-- Extract --

That’s according to new research published today in the journal Nature by an international team of scientists, including Professor Tomas Ryan, School of Biochemistry and Immunology at Trinity College Dublin and the Trinity College Institute of Neurosciences (TCIN).
Prof Ryan has conducted previous research on how engrams – physical or chemical changes in brain cells – can create memories in the brain.
Over the past decade and a half or so neuroscientists have discovered engrams for all kinds of memories in the mouse brain, such as memories of fear, pleasure and pain, through to the ability to navigate a maze.
This latest research, however, is the first time that scientists have shown that the brain can lay down memories of an experience of cold.
“It is important that we humans remember cold experiences in our brains, in order to control our metabolism as temperatures change,” said Prof Ryan.
The temperature that we are exposed to changes constantly depending on the time of day, our location and the season.
In order to keep our body temperature constant at 37C it is crucial that our brains are capable of detecting, even predicting, when it’s cold, and signal to the body that it needs to stay warm by burning more brown fat.
The team of researchers behind this study, based at the TCIN in Dublin, Princeton University School of Medicine, and Mount Sinai New York and Columbia University wanted to test whether the brain had engrams for cold experiences.
To do that they had to first test whether the brain could make cold memories in the first place.
The scientists decided to train mice to associate being cold, at 4C, with visual clues the researchers placed in their environment that the mice would only see when they were experiencing this cold.
After a few days the same mice were presented with the same visuals, but at a room temperature of 20C. It was found that the mice, despite the temperature, began to regulate their body by producing heat.
This proved that the mice made memories of cold experiences that were linked to certain visual clues, and that they adjusted their metabolism in response in anticipation of cold, even when not experiencing cold.
Using optogenetics – a technique that gives control over how cells ‘talk’ to each other – scientists developed a way to artificially stimulate the cold memory engrams in a region of the brain called the hippocampus, which, in turn, triggered thermogenesis, or heat production, in the mice.
“The body is constantly forming memories and making predictions about the world based on our beliefs and experiences,” said Prof Ryan.
“There are numerous diseases, including obesity, and certain forms of cancer, for example that could be treated in the future by manipulating the thermoregulation of brown adipose tissue.”
The research was supported by Research Ireland, the European Research Council and the Air Force Office of Scientific Research Cognitive and Computational Neuroscience program in the USA.

(Saved entries)

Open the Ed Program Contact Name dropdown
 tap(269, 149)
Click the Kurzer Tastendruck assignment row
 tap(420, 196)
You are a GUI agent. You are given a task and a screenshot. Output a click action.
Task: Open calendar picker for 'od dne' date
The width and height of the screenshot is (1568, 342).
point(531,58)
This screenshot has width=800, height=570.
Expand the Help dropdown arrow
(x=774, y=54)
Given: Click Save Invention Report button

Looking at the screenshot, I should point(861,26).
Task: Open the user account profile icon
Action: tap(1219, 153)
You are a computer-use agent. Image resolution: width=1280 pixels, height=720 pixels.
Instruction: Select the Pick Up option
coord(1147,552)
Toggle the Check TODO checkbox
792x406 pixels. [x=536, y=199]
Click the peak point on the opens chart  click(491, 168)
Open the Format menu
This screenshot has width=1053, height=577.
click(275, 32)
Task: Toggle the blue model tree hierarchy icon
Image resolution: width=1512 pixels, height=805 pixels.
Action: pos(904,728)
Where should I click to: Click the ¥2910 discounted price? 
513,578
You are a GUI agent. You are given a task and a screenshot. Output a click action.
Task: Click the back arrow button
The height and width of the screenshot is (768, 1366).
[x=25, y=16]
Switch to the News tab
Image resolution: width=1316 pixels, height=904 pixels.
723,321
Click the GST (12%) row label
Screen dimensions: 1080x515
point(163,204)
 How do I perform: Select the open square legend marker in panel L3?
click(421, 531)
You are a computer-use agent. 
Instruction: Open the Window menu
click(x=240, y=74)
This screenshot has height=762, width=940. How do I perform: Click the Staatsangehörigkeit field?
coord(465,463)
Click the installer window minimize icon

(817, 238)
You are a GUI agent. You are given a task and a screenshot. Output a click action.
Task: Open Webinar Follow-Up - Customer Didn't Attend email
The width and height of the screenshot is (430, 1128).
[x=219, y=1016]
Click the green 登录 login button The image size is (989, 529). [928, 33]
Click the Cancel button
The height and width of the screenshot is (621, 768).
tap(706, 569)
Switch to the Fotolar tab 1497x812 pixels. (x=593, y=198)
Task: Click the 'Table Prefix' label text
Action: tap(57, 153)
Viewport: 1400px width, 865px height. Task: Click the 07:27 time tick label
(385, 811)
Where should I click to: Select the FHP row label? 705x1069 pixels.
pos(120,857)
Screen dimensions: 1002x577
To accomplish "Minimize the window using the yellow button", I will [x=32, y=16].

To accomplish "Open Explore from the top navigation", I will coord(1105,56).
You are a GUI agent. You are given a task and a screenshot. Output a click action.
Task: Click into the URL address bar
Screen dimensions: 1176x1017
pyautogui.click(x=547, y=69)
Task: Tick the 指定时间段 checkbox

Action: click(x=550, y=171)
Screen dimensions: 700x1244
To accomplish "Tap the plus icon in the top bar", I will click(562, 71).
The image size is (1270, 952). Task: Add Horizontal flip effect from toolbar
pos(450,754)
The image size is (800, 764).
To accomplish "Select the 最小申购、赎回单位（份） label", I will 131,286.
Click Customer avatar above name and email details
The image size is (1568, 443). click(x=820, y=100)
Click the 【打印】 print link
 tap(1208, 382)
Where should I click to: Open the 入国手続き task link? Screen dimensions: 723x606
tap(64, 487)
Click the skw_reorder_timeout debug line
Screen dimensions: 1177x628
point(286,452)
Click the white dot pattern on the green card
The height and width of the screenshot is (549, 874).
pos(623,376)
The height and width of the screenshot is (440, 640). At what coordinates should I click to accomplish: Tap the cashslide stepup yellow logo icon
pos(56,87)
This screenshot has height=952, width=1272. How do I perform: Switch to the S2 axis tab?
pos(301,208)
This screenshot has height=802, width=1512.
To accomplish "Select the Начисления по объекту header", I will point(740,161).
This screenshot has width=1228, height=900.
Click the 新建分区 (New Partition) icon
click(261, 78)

-- Exercise goal --
From the text on cold memories in mice:
1. What temperature were the mice kept at when they learned to link cold with visual clues?
2. At what room temperature were the same visuals later shown to them?
3. In which brain region did scientists artificially stimulate the cold memory engrams?

-- Problem solution --
1. 4C
2. 20C
3. The hippocampus